What I want to do today is explore the relationship between education level and Asian proportion of the population in a county.
Yes you guessed it…I want to prove (or disprove) once and for all whether Asian people are studious than the rest !
library(acs)
library(magrittr)
library(dplyr)
library(ggplot2)
county_geo <- geo.make(state = "*", county = "*")
race_acs <- acs.fetch(geography = county_geo, table.number = "B02001",
col.names = "pretty", endyear = 2014, span = 5)
state_county <- race_acs@geography$NAME %>% str_split(",")
county <- state_county %>%
sapply(`[[`, 1) %>%
str_replace(" County", "")
state <- state_county %>%
sapply(`[[`, 2)
columns <- 2:7
races <- c("White", "Black", "Indian", "Asian", "Islander", "Other")
df_race <- NULL
for(i in 1:length(columns)){
df_race <- rbind(df_race, data.frame(county=county,
state=state,
race=races[i],
value=race_acs@estimate[,columns[i]]))
}
Let us see what we have so far:
head(df_race)
## county state race value
## Autauga County, Alabama Autauga Alabama White 43011
## Baldwin County, Alabama Baldwin Alabama White 165673
## Barbour County, Alabama Barbour Alabama White 12806
## Bibb County, Alabama Bibb Alabama White 17379
## Blount County, Alabama Blount Alabama White 54927
## Bullock County, Alabama Bullock Alabama White 2803
Now we turn these numbers into percentages of county totals:
by_county <- group_by(df_race, state, county) %>%
summarise(county_total = sum(value))
df_race %<>% left_join(by_county)
df_race %<>% mutate(perc = value/county_total) %>%
select(state, county, race, perc)
head(df_race)
## state county race perc
## 1 Alabama Autauga White 0.7906725
## 2 Alabama Baldwin White 0.8827513
## 3 Alabama Barbour White 0.4818452
## 4 Alabama Bibb White 0.7772014
## 5 Alabama Blount White 0.9680643
## 6 Alabama Bullock White 0.2652598
Awesome ! I will reuse the data on the education level from previous post. I’m gonna give a simple education score to each county (giving 0 point for education level “< 9th grade” up to 6 points for education level “Graduate”):
points = data.frame(education=c("< 9th grade", "< 12th grade", "High school", "College",
"Associate", "Bachelor", "Graduate"),
points=c(0,1,2,3,4,5,6))
df_education %<>% left_join(points)
## Joining by: "education"
We can now do a weighted average of the education points by county:
df_education %<>% group_by(state, county) %>%
summarise(points = weighted.mean(points, w=count))

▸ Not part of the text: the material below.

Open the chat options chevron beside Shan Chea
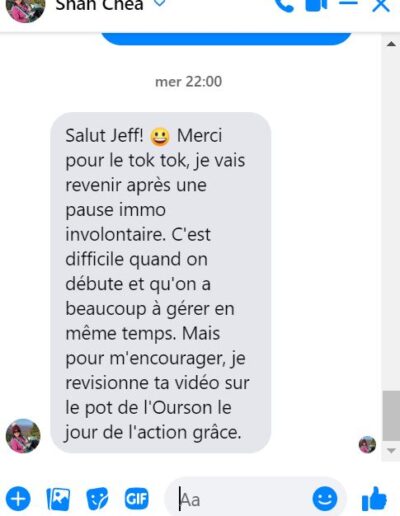Screen dimensions: 400x516 point(160,3)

Finally, we merge this data back onto the race data:
df_race %<>% left_join(df_education)
And this is our final product:
head(df_race)
## state county race perc points
## 1 Alabama Autauga White 0.7906725 2.874249
## 2 Alabama Baldwin White 0.8827513 3.139124
## 3 Alabama Barbour White 0.4818452 2.435715
## 4 Alabama Bibb White 0.7772014 2.349634
## 5 Alabama Blount White 0.9680643 2.488051
## 6 Alabama Bullock White 0.2652598 2.241498
Can we finally get a plot for f***’s sake ?! All right, all right, relax:
ggplot(data=subset(df_race, race=="Asian"), aes(x=log(perc), y=points)) +
geom_point(col="orange") +
geom_smooth(method="lm", col="red") +
xlab("Log-proportion of Asian population in county") +
ylab("County education score") +
ggtitle("Correlation between county education level and Asian proportion of the population")

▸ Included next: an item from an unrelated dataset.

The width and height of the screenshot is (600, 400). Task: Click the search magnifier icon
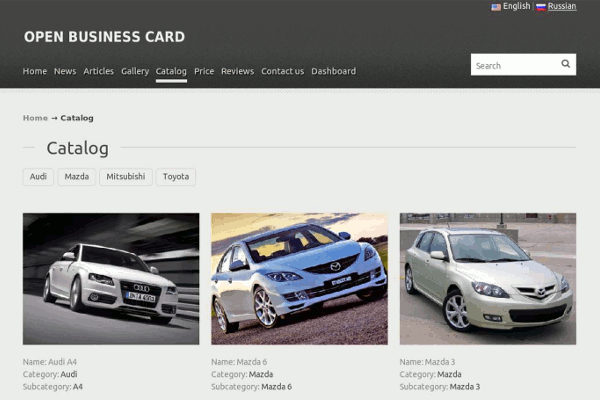click(x=565, y=65)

I knew it ! So, do you believe me now when I say that asians are more studious ? Well you shouldn’t, because all I did was show that there is a positive correlation between the percentage of asians in a given county and the overall education level in that county. It doesn’t mean that the asian people are themselves more studious…